Let us focus on the implied probability for the Over bet which seems to be increasing from about 50% to almost 70% towards the end of the match. This behaviour seems to be suggesting a potential betting strategy. During the 85th minute of the game that is second 6000=(45+15+40)×60, bet on the Over 2.5 goals bet. On average, the implied probability will increase, which means that, on average, the odds will decrease over the next few minutes of the game. Then close the bet to make a profit, always on average.
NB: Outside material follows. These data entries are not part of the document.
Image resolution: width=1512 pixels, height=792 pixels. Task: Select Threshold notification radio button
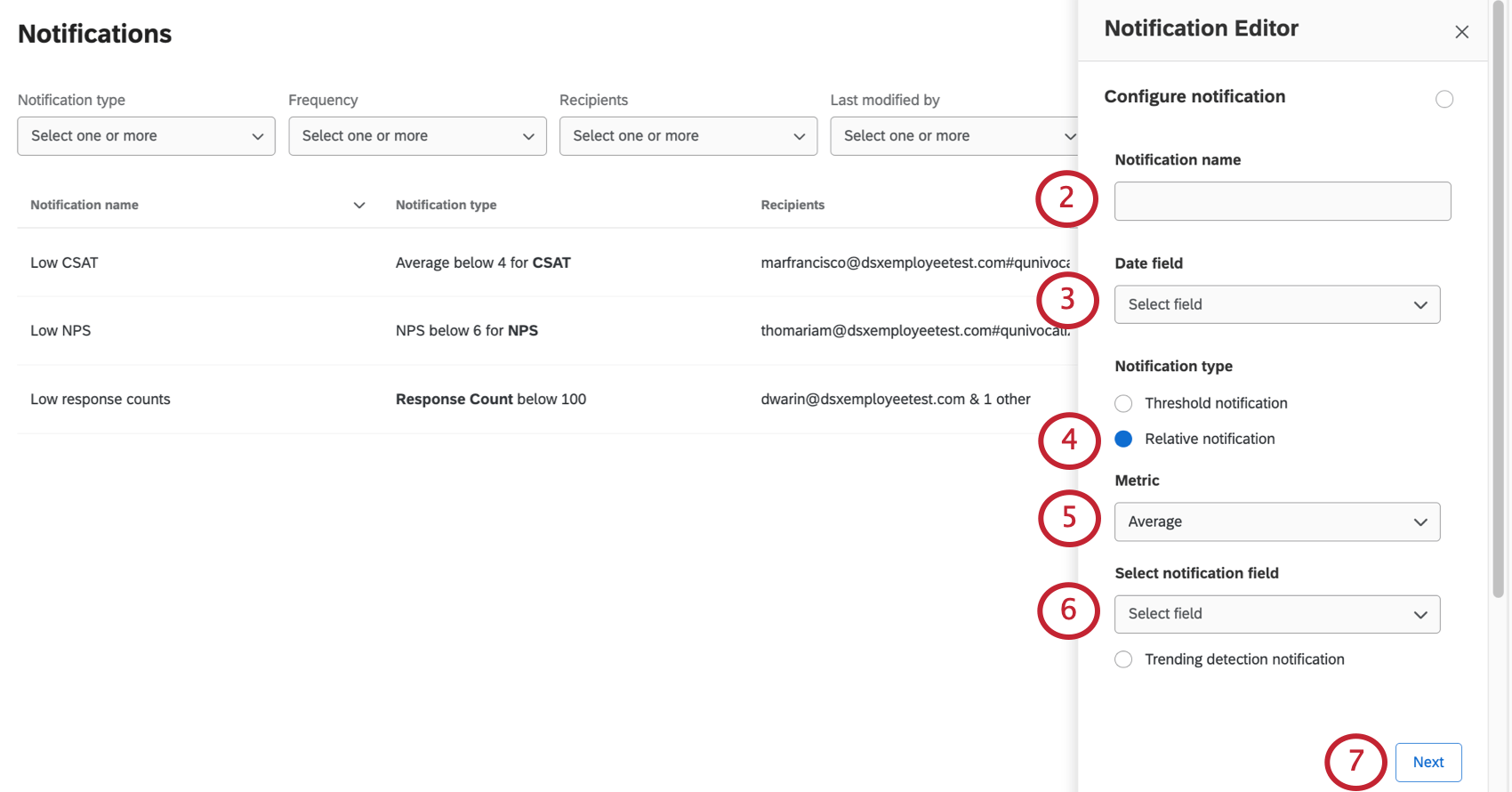[1123, 403]
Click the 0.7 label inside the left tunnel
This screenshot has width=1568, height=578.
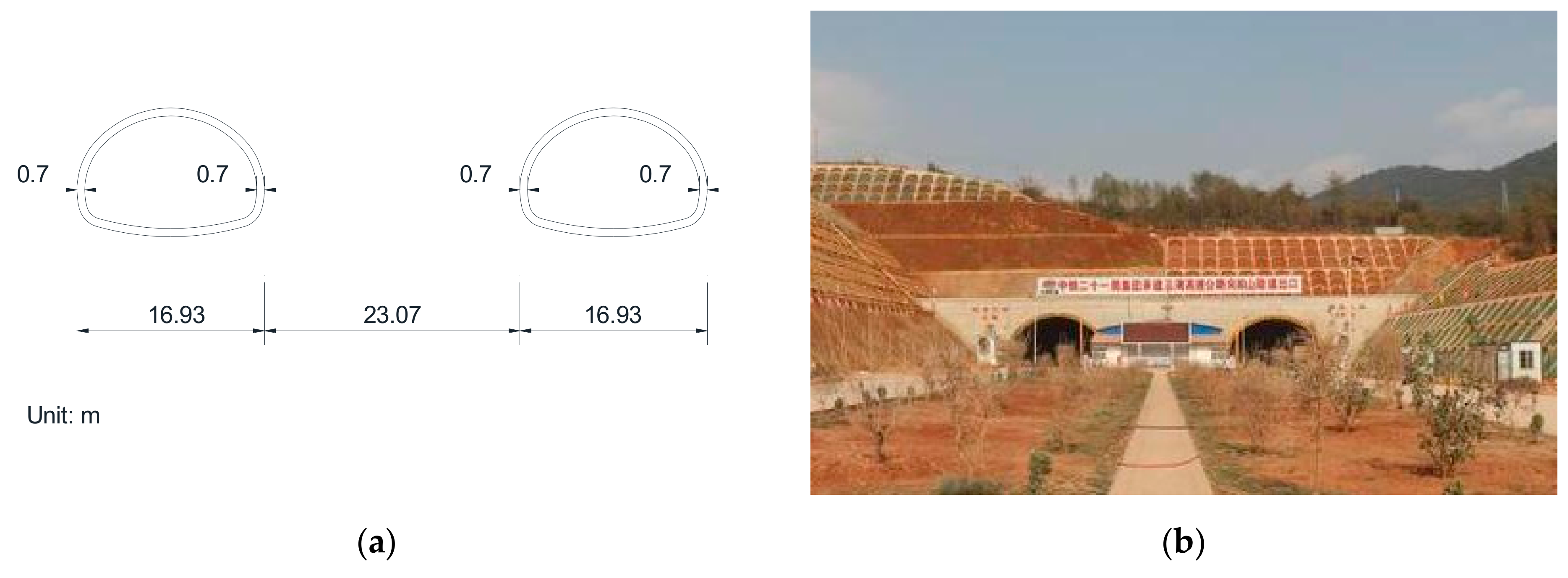coord(212,174)

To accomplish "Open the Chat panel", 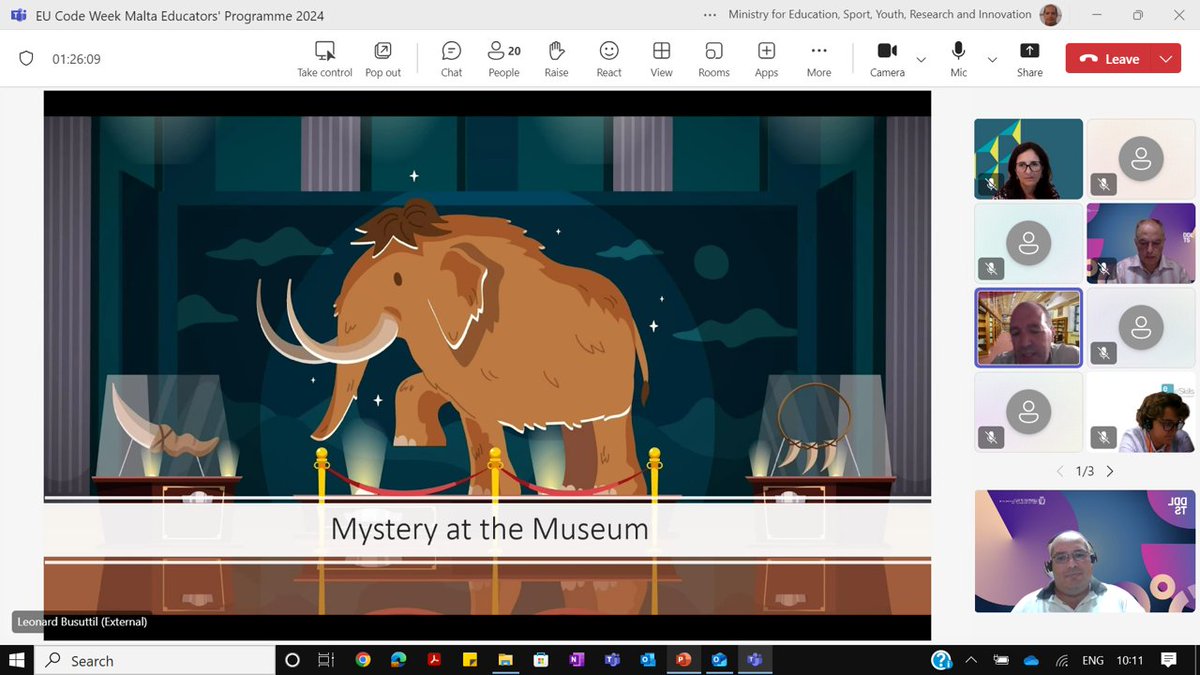I will click(451, 58).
Is this real? Or is it an artifact of our data/cleaning procedure? This is not an easy question to answer. Our data gathering process is certainly not perfect. We know that there gaps in our data and we have filled them using the latest available data point. Maybe we could not have been able to trade during the 85-th minute on every single game. Or maybe the commission charged by the betting companies mitigate any edge we have found. To answer these questions access so more detailed data is required, which is unfortunately not freely available.
The goal of this article has been to show how we can leverage Dremio to facilitate the analysis of sports betting data to design a quantitative trading strategy.
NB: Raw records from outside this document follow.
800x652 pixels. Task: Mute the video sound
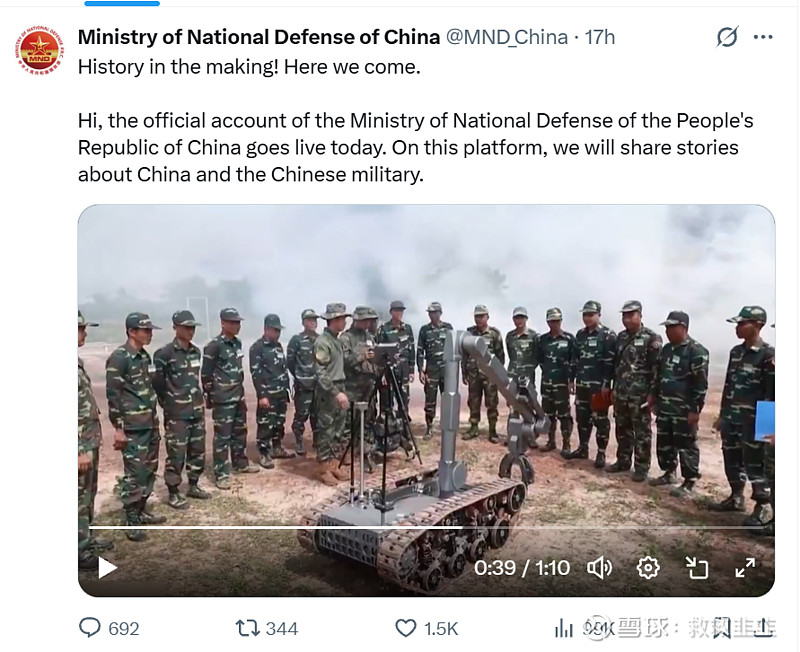tap(599, 568)
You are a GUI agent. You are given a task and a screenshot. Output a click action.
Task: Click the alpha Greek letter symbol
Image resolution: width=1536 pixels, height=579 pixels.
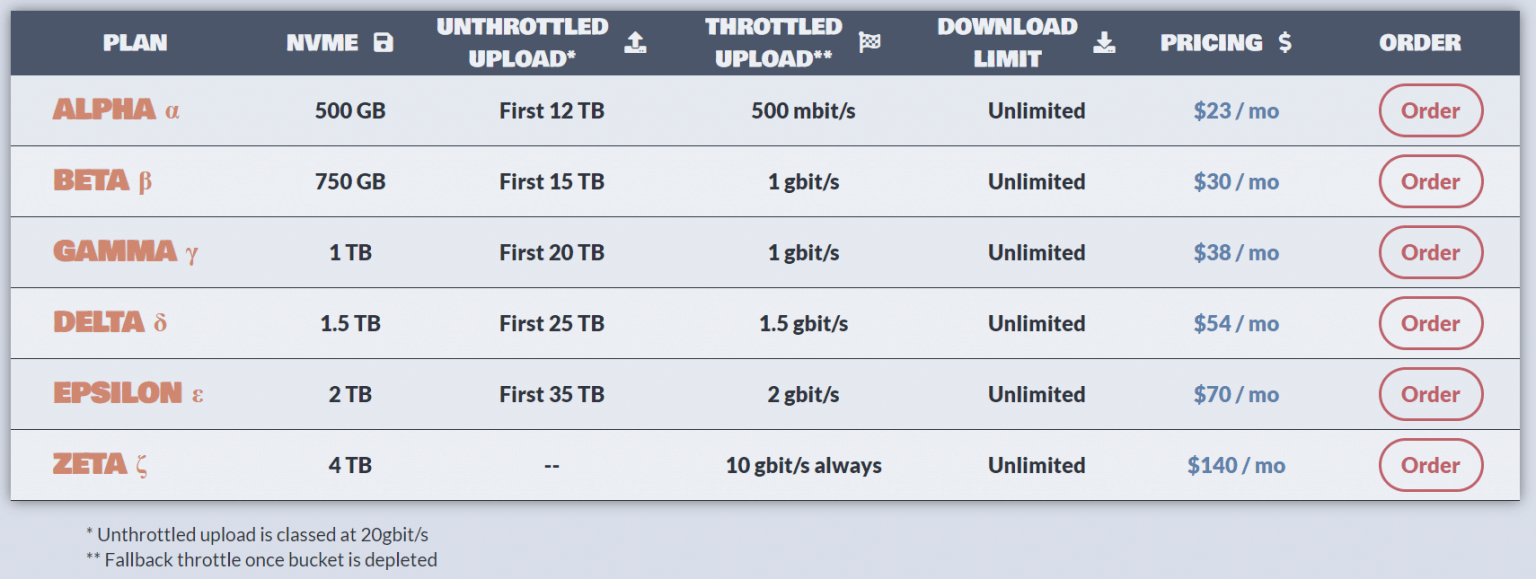tap(172, 110)
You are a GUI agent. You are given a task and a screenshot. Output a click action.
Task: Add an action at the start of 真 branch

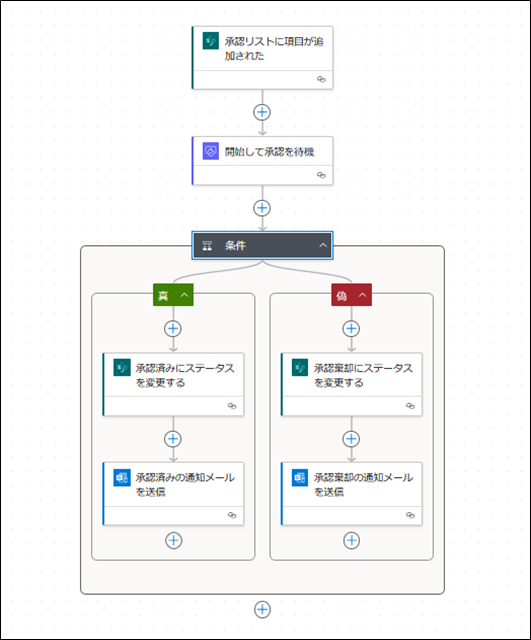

Using Dremio has facilitated this analysis in two key ways. First, it is very convenient to import the raw .csv datafiles. By importing the datafiles into Dremio, we were able to convert them effortlessly into virtual datasets and then access and modify them using simple SQL commands.
Secondly, the “clean” odds datasets may contain thousands of timeseries at a granularity of several observations per second. The more the games recorded and the higher the frequency, the more accurate our simulation results will be. Dremio makes querying such big datasets much more efficient.